The mayor of Piketon, Ohio, says February flooding in the area reinforces his point that the Department of Energy should not build the planned On-Site Disposal Cell for waste from ongoing cleanup at the Portsmouth Site.
Heavy rains forced the Pike County Board of Commissioners to declare a state of emergency Feb. 11 due to flooding of the Scioto River and flash flooding that washed out roadways, Mayor Billy Spencer noted by email last week.
The county typically gets about 44 inches of rain annually, but it received roughly 60 inches in each of the past two years, Spencer said. “My point is as we have always been saying, it is just too wet here for a hundred-acre nuclear dump.”
Area residents fear potential contaminated runoff from the cell during such heavy rains could pollute local tributaries or have other environmental impacts.
The Energy Department wants by 2022 to complete the $900 million cell to store 2 million cubic yards of contaminated waste resulting from demolition of buildings once used for uranium enrichment at Portsmouth.

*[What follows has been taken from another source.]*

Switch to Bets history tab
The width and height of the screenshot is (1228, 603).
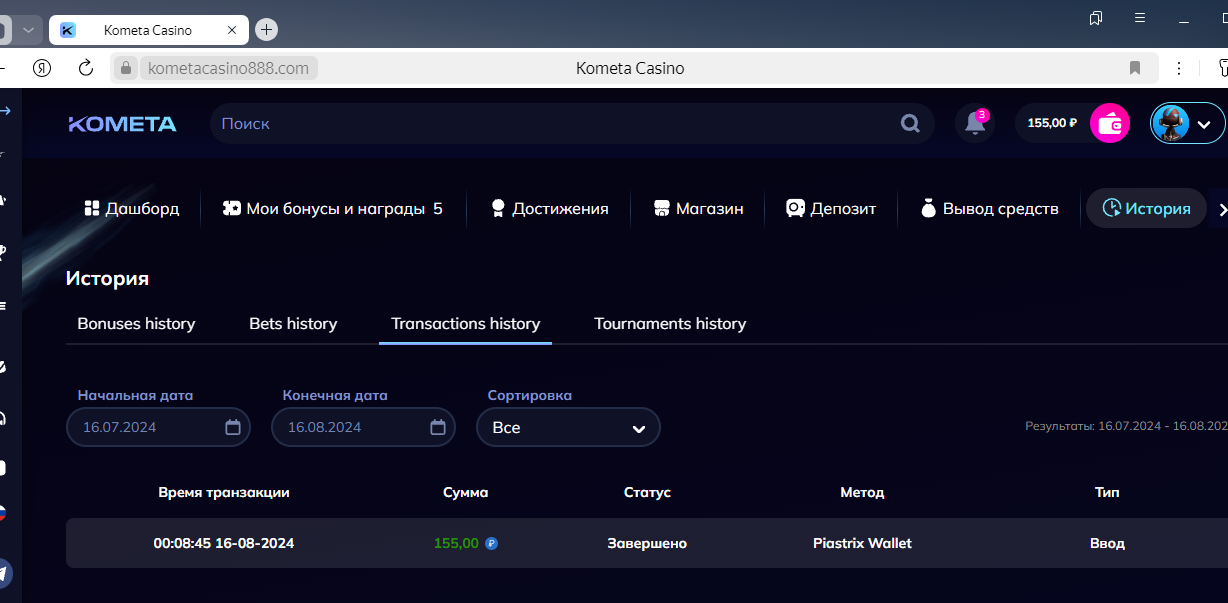(293, 324)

With concurrence of the Ohio Environmental Protection Agency, DOE issued the final record of decision (ROD) laying out plans for the cell in June 2015. Piketon and other local governing bodies have been unable to persuade the agency to reopen the ROD, which found the cell posed no major environmental risk and is a good way to dispose of waste with low levels of contamination.
Spencer said he is undaunted by the fact that site preparation work on the disposal cell is well underway: “They are continuing to work. We are continuing to fight.”